> _Assignment_
Copy the entries character for character.

> _Items from a data source_
☆ ☆ ☆

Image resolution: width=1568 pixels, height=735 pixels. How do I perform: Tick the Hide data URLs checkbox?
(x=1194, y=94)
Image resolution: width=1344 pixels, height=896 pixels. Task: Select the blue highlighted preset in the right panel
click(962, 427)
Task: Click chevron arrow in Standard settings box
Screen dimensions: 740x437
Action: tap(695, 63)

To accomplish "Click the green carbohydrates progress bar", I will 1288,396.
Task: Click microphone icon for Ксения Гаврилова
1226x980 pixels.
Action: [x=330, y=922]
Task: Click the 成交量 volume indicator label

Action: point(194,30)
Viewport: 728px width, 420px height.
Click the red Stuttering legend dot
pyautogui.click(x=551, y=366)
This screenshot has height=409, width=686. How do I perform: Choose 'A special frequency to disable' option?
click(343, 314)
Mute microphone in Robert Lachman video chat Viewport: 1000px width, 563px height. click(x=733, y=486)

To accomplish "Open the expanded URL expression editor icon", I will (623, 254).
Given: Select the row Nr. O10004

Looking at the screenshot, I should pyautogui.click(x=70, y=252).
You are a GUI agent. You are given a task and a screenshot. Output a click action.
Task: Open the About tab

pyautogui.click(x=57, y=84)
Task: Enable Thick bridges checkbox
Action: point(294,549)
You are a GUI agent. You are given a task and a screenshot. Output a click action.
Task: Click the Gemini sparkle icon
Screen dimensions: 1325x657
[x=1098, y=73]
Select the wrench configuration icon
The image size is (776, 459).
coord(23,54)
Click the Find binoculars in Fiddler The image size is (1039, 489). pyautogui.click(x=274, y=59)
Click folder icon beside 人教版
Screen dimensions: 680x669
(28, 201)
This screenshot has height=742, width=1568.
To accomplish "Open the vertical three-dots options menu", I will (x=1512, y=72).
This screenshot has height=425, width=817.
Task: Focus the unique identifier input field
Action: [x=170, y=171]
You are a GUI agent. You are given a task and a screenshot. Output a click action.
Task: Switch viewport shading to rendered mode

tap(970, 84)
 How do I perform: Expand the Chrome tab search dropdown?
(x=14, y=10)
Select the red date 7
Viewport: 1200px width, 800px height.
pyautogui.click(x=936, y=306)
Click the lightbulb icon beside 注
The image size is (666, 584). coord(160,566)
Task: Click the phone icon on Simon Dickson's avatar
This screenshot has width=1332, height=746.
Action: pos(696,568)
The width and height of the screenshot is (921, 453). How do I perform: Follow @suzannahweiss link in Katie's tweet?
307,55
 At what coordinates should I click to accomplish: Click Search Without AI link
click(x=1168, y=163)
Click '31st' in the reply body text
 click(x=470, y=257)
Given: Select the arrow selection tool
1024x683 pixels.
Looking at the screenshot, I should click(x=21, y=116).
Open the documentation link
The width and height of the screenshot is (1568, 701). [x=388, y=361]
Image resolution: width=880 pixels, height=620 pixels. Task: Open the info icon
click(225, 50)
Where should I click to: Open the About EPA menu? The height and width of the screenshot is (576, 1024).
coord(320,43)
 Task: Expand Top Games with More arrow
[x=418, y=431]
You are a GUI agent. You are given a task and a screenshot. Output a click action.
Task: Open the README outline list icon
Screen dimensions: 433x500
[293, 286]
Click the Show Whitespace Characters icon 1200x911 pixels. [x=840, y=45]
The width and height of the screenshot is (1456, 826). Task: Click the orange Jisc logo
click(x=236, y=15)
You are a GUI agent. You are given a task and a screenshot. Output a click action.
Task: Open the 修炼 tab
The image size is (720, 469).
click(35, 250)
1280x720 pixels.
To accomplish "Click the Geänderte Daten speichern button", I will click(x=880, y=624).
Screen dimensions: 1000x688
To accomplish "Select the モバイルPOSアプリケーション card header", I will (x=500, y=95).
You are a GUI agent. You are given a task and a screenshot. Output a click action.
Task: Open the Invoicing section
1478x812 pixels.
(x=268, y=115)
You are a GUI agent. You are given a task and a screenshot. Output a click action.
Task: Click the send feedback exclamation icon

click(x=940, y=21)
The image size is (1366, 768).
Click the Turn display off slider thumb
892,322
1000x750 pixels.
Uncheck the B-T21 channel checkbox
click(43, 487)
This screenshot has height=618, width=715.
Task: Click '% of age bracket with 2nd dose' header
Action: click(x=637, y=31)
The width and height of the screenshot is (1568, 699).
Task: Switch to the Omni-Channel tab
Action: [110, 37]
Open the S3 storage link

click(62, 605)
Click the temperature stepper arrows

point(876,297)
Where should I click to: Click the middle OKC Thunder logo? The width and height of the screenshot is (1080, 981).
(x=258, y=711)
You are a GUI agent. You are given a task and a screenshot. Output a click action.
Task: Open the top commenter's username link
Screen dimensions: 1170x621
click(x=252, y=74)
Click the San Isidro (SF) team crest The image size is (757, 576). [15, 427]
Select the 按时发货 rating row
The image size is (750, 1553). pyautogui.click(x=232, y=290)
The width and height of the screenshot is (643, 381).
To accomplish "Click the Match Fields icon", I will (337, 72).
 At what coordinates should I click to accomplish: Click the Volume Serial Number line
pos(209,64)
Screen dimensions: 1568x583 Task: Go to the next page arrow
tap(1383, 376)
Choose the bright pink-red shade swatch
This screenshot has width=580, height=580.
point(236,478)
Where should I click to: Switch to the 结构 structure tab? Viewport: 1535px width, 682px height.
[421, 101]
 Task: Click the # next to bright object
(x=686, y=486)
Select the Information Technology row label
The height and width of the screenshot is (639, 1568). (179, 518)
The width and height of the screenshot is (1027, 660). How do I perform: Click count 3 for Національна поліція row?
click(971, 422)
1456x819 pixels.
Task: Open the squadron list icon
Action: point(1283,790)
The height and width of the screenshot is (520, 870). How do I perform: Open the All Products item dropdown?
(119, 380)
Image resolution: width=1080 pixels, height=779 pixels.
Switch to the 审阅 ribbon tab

☆ ☆ ☆

> _Your response_
Image resolution: width=1568 pixels, height=735 pixels. How do I perform: Tick the Hide data URLs checkbox?
(x=1194, y=94)
Image resolution: width=1344 pixels, height=896 pixels. Task: Select the blue highlighted preset in the right panel
click(962, 427)
Task: Click chevron arrow in Standard settings box
Screen dimensions: 740x437
Action: tap(695, 63)

To accomplish "Click the green carbohydrates progress bar", I will 1288,396.
Task: Click microphone icon for Ксения Гаврилова
1226x980 pixels.
Action: [x=330, y=922]
Task: Click the 成交量 volume indicator label

Action: point(194,30)
Viewport: 728px width, 420px height.
Click the red Stuttering legend dot
pyautogui.click(x=551, y=366)
This screenshot has height=409, width=686. How do I perform: Choose 'A special frequency to disable' option?
click(343, 314)
Mute microphone in Robert Lachman video chat Viewport: 1000px width, 563px height. click(x=733, y=486)

To accomplish "Open the expanded URL expression editor icon", I will (623, 254).
Given: Select the row Nr. O10004

Looking at the screenshot, I should pyautogui.click(x=70, y=252).
You are a GUI agent. You are given a task and a screenshot. Output a click action.
Task: Open the About tab

pyautogui.click(x=57, y=84)
Task: Enable Thick bridges checkbox
Action: point(294,549)
You are a GUI agent. You are given a task and a screenshot. Output a click action.
Task: Click the Gemini sparkle icon
Screen dimensions: 1325x657
[x=1098, y=73]
Select the wrench configuration icon
The image size is (776, 459).
coord(23,54)
Click the Find binoculars in Fiddler The image size is (1039, 489). pyautogui.click(x=274, y=59)
Click folder icon beside 人教版
Screen dimensions: 680x669
(28, 201)
This screenshot has height=742, width=1568.
To accomplish "Open the vertical three-dots options menu", I will (x=1512, y=72).
This screenshot has height=425, width=817.
Task: Focus the unique identifier input field
Action: [x=170, y=171]
You are a GUI agent. You are given a task and a screenshot. Output a click action.
Task: Switch viewport shading to rendered mode

tap(970, 84)
 How do I perform: Expand the Chrome tab search dropdown?
(x=14, y=10)
Select the red date 7
Viewport: 1200px width, 800px height.
pyautogui.click(x=936, y=306)
Click the lightbulb icon beside 注
The image size is (666, 584). coord(160,566)
Task: Click the phone icon on Simon Dickson's avatar
This screenshot has width=1332, height=746.
Action: pos(696,568)
The width and height of the screenshot is (921, 453). How do I perform: Follow @suzannahweiss link in Katie's tweet?
307,55
 At what coordinates should I click to accomplish: Click Search Without AI link
click(x=1168, y=163)
Click '31st' in the reply body text
 click(x=470, y=257)
Given: Select the arrow selection tool
1024x683 pixels.
Looking at the screenshot, I should click(x=21, y=116).
Open the documentation link
The width and height of the screenshot is (1568, 701). [x=388, y=361]
Image resolution: width=880 pixels, height=620 pixels. Task: Open the info icon
click(225, 50)
Where should I click to: Open the About EPA menu? The height and width of the screenshot is (576, 1024).
coord(320,43)
 Task: Expand Top Games with More arrow
[x=418, y=431]
You are a GUI agent. You are given a task and a screenshot. Output a click action.
Task: Open the README outline list icon
Screen dimensions: 433x500
[293, 286]
Click the Show Whitespace Characters icon 1200x911 pixels. [x=840, y=45]
The width and height of the screenshot is (1456, 826). Task: Click the orange Jisc logo
click(x=236, y=15)
You are a GUI agent. You are given a task and a screenshot. Output a click action.
Task: Open the 修炼 tab
The image size is (720, 469).
click(35, 250)
1280x720 pixels.
To accomplish "Click the Geänderte Daten speichern button", I will click(x=880, y=624).
Screen dimensions: 1000x688
To accomplish "Select the モバイルPOSアプリケーション card header", I will (x=500, y=95).
You are a GUI agent. You are given a task and a screenshot. Output a click action.
Task: Open the Invoicing section
1478x812 pixels.
(x=268, y=115)
You are a GUI agent. You are given a task and a screenshot. Output a click action.
Task: Click the send feedback exclamation icon

click(x=940, y=21)
The image size is (1366, 768).
Click the Turn display off slider thumb
892,322
1000x750 pixels.
Uncheck the B-T21 channel checkbox
click(43, 487)
This screenshot has height=618, width=715.
Task: Click '% of age bracket with 2nd dose' header
Action: click(x=637, y=31)
The width and height of the screenshot is (1568, 699).
Task: Switch to the Omni-Channel tab
Action: [110, 37]
Open the S3 storage link

click(62, 605)
Click the temperature stepper arrows

point(876,297)
Where should I click to: Click the middle OKC Thunder logo? The width and height of the screenshot is (1080, 981).
(x=258, y=711)
You are a GUI agent. You are given a task and a screenshot. Output a click action.
Task: Open the top commenter's username link
Screen dimensions: 1170x621
click(x=252, y=74)
Click the San Isidro (SF) team crest The image size is (757, 576). [15, 427]
Select the 按时发货 rating row
The image size is (750, 1553). pyautogui.click(x=232, y=290)
The width and height of the screenshot is (643, 381).
To accomplish "Click the Match Fields icon", I will (337, 72).
 At what coordinates should I click to accomplish: Click the Volume Serial Number line
pos(209,64)
Screen dimensions: 1568x583 Task: Go to the next page arrow
tap(1383, 376)
Choose the bright pink-red shade swatch
This screenshot has width=580, height=580.
point(236,478)
Where should I click to: Switch to the 结构 structure tab? Viewport: 1535px width, 682px height.
[421, 101]
 Task: Click the # next to bright object
(x=686, y=486)
Select the Information Technology row label
The height and width of the screenshot is (639, 1568). (179, 518)
The width and height of the screenshot is (1027, 660). How do I perform: Click count 3 for Національна поліція row?
click(971, 422)
1456x819 pixels.
Task: Open the squadron list icon
Action: point(1283,790)
The height and width of the screenshot is (520, 870). How do I perform: Open the All Products item dropdown?
(119, 380)
Image resolution: width=1080 pixels, height=779 pixels.
Switch to the 审阅 ribbon tab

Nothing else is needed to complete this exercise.